5 Good Reasons Why the Marketplace Won’t Take Your New CPG Brand


“Go away!” “Forget about it!” “We don’t need it!” These are typical responses you can get when you try to gain access to the market with your new consumer brand. It is a shame to see perfectly good consumer package goods (CPG) brands getting shut out of distribution and retail. We recently read about an investor who was totally in love with his client’s idea and backed it. He quickly found out the market was already sewn up by the big boys. Guess someone should have done some market access research first…

Most startups will do market research alright, but not market access research. Too many take access to the market for granted. They assume that because their idea is so great that the market will welcome them with open arms – and that the consumer will demand it.

But not so fast! You still have to get by the gatekeepers to access to your consumers, and they have at least five good reasons to say “No!”
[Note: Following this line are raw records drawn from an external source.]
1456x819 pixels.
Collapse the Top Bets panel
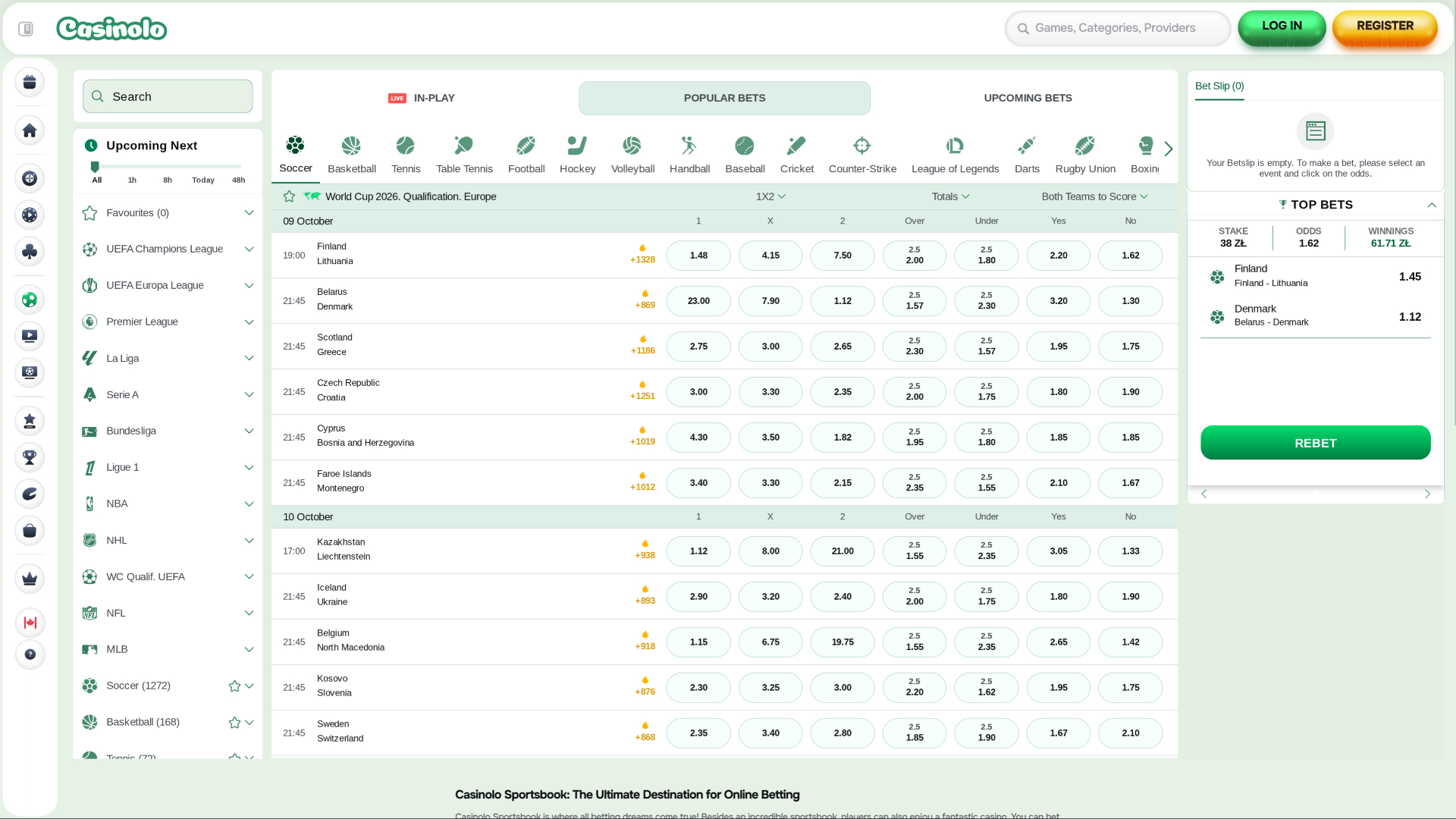pos(1431,205)
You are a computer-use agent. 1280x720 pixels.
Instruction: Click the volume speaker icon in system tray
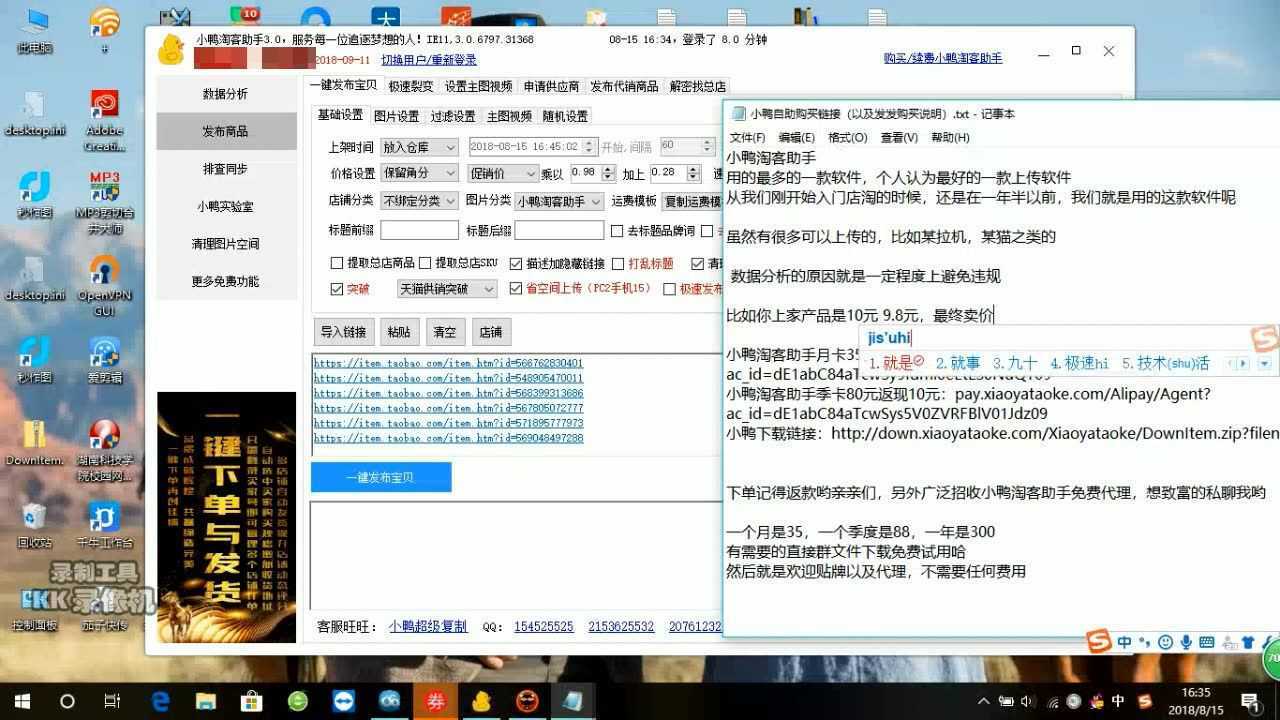coord(1027,702)
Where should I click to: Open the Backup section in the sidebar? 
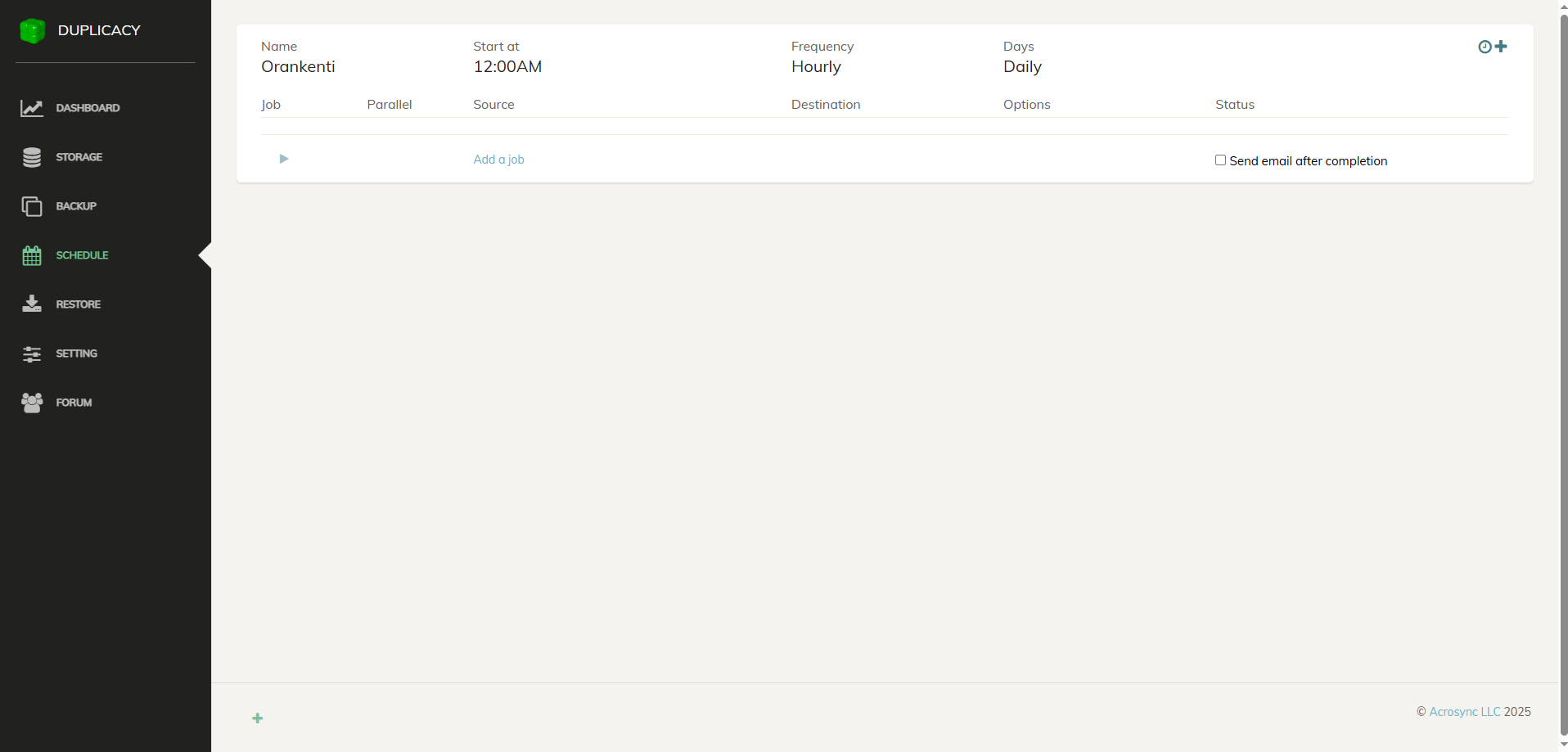tap(75, 206)
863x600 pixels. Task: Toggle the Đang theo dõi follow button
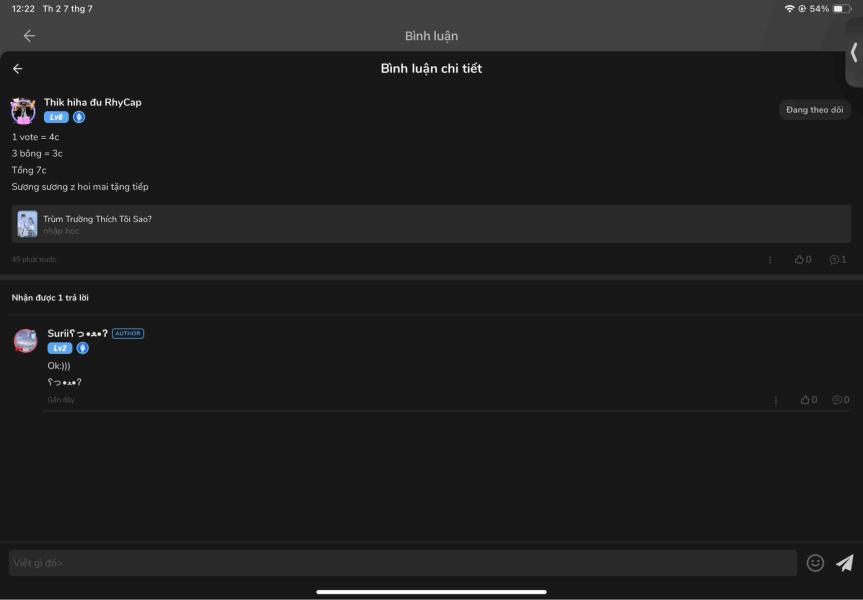click(x=815, y=110)
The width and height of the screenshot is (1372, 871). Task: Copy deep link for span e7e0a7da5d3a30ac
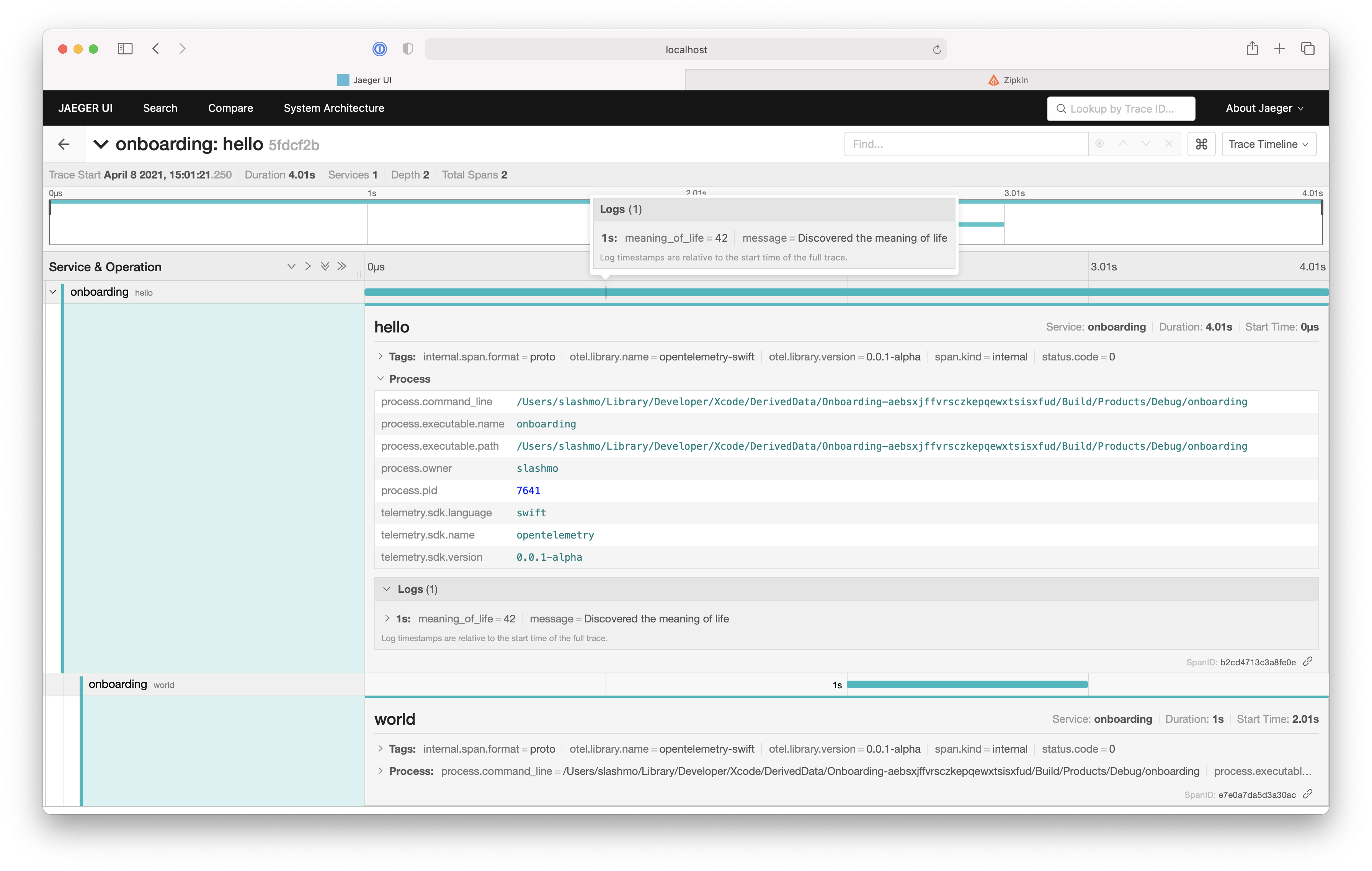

  1. The Space. Retailers already have plenty of shelf space, and they are not building more any time soon. They need fast-turning items, not more choices. They regularly discontinue items that are underperforming. They would have to discontinue another brand just to make room for yours. This “cut” generally happens at the beginning of the new year.
  2. The History. You are up against brands that have been around for years and have an increasing history of sales. These are national brands with great name recognition and demand from their loyal consumers. You may not have any history of sales, especially if you are a new consumer brand. If the retailer or the distributer doesn’t see a history of sales, they are less likely to put it in.
  3. The Competition. Every distributer and every retailer knows which side his bread is buttered on. And it’s not on the side of a new, unproven brand. It’s on the side of their biggest fastest sellers. These big boys tend to monopolize the distributers to prevent openings for new brands like yours that might compete with them.
  4. The Money. Both distributers and retailers want one check from one entity for many products. The conglomerates can offer a wide range of products to a distributer, who then offers an even wider range of products to the retailers. They can bill a hundred products to a retailer on one invoice. “I’ll just sell direct,” you might say, but imagine what it would be like for the retailer to pay each independent supplier separately? Further, the retailers are inclined to pay the Big Boys first, since they represent so much of their business. Independents get paid when they get around to it.
  5. The Risk. Shelf space is an expensive investment. Retailers want a secure, sustained return on that investment. The way they see it, putting a new, unproven brand on the shelf and hoping it will sell, is just too risky. As we like to say, “Everybody wants to milk the cow. Nobody wants to raise the calf!”

Discouraged yet? Don’t be. We faced every one of these road blocks and more! We still got our “new” brand past the gate-keepers, and into the marketplace. But even more importantly, we kept it there.  By really understanding why the gatekeepers say “no” before you even start, you’ll be able to craft an approach to market access that works. Don’t find all this out after you’ve completed your design, plan, and secured financing. Make access to market job #1!